WHAT TO WORK ON — In the thread on solving 1/a + 1/b = 1/f for a, what does the more rigorous process multiply each side of the equation by to eliminate the fractions?
::: SELECTED EXCERPT :::
# How do you solve for a in 1/a + 1/b = 1/f ?

Aug 7, 2017

See a solution process below:

#### Explanation:

First, subtract $\textcolor{red}{\frac{1}{b}}$ from each side of the equation to isolate the $a$ term while keeping the equation balanced:

$\frac{1}{a} + \frac{1}{b} - \textcolor{red}{\frac{1}{b}} = \frac{1}{f} - \textcolor{red}{\frac{1}{b}}$

$\frac{1}{a} + 0 = \frac{1}{f} - \frac{1}{b}$

$\frac{1}{a} = \frac{1}{f} - \frac{1}{b}$

Next, subtract the fractions on the right side of the equation after putting each fraction over a common denominator by multiplying each fraction by the appropriate form of $1$:

$\frac{1}{a} = \left(\frac{b}{b} \times \frac{1}{f}\right) - \left(\frac{1}{b} \frac{f}{f}\right)$

$\frac{1}{a} = \frac{b}{b f} - \frac{f}{b f}$

$\frac{1}{a} = \frac{b - f}{b f}$

We can now "flip" the fraction on each side of the equation to solve for $a$ while keeping the equation balanced:

$\frac{a}{1} = \frac{b f}{b - f}$

$a = \frac{b f}{b - f}$

If you require the more rigorous process to solve for $a$ see below:

Multiply each side of the equation by $a b f$ to eliminate the fractions while keeping the equation balanced:

$a b f \times \frac{1}{a} = a b f \times \frac{b - f}{b f}$

$\textcolor{red}{\cancel{\textcolor{b l a c k}{a}}} b f \times \frac{1}{\textcolor{red}{\cancel{\textcolor{b l a c k}{a}}}} = a \textcolor{red}{\cancel{\textcolor{b l a c k}{b f}}} \times \frac{b - f}{\textcolor{red}{\cancel{\textcolor{b l a c k}{b f}}}}$

$b f = a \left(b - f\right)$

Now, divide each side of the equation by $\textcolor{red}{b - f}$ to solve for $a$ while keeping the equation balanced:

$\frac{b f}{\textcolor{red}{b - f}} = \frac{a \left(b - f\right)}{\textcolor{red}{b - f}}$

$\frac{b f}{b - f} = \frac{a \textcolor{red}{\cancel{\textcolor{b l a c k}{\left(b - f\right)}}}}{\cancel{\textcolor{red}{b - f}}}$

$\frac{b f}{b - f} = a$

$a = \frac{b f}{b - f}$

Aug 7, 2017

color(magenta)(a=(bf)/(b-f)

#### Explanation:

$\frac{1}{a} + \frac{1}{b} = \frac{1}{f}$

$\therefore \frac{b f + a f = a b}{a b f}$

multiply both sides by $a b f$

$\therefore b f + a f = a b$

$\therefore a b - a f = b f$

$\therefore a \left(b - f\right) = b f$

:.color(magenta)(a=(bf)/(b-f)
::: DATASET SECTION :::
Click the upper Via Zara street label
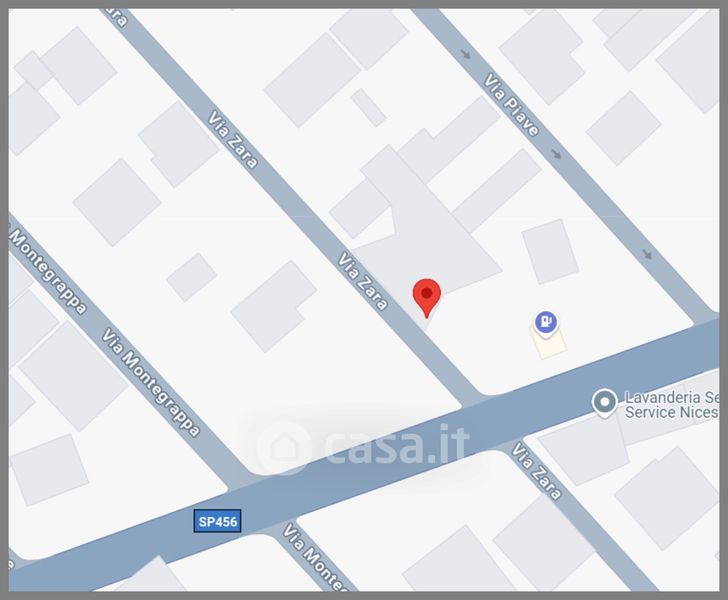pyautogui.click(x=232, y=139)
:::
SOLUTION FOR THIS TASK — It multiplies each side by abf.